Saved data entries
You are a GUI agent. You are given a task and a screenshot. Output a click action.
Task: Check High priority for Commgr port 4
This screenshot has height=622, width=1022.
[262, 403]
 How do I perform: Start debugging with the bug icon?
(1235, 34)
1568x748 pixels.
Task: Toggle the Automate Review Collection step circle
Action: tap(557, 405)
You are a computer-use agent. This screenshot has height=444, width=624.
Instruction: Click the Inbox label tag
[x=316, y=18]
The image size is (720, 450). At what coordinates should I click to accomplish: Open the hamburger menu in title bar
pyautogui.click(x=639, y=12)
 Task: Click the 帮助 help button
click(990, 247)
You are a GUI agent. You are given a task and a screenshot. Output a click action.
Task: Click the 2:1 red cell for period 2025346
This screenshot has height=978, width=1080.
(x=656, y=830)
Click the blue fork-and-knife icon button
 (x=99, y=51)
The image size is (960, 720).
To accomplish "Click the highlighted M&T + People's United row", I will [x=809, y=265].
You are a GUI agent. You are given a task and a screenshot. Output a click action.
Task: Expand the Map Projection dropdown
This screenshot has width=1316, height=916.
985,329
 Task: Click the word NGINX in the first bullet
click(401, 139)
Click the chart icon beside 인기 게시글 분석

■ Problem requirements:
Exactly as they stand above, write out the entries.

■ Solution to this task:
You are a GUI agent. You are given a task and a screenshot. Output a click action.
Task: Check High priority for Commgr port 4
This screenshot has height=622, width=1022.
[262, 403]
 How do I perform: Start debugging with the bug icon?
(1235, 34)
1568x748 pixels.
Task: Toggle the Automate Review Collection step circle
Action: tap(557, 405)
You are a computer-use agent. This screenshot has height=444, width=624.
Instruction: Click the Inbox label tag
[x=316, y=18]
The image size is (720, 450). At what coordinates should I click to accomplish: Open the hamburger menu in title bar
pyautogui.click(x=639, y=12)
 Task: Click the 帮助 help button
click(990, 247)
You are a GUI agent. You are given a task and a screenshot. Output a click action.
Task: Click the 2:1 red cell for period 2025346
This screenshot has height=978, width=1080.
(x=656, y=830)
Click the blue fork-and-knife icon button
 (x=99, y=51)
The image size is (960, 720).
To accomplish "Click the highlighted M&T + People's United row", I will [x=809, y=265].
You are a GUI agent. You are given a task and a screenshot. Output a click action.
Task: Expand the Map Projection dropdown
This screenshot has width=1316, height=916.
985,329
 Task: Click the word NGINX in the first bullet
click(401, 139)
Click the chart icon beside 인기 게시글 분석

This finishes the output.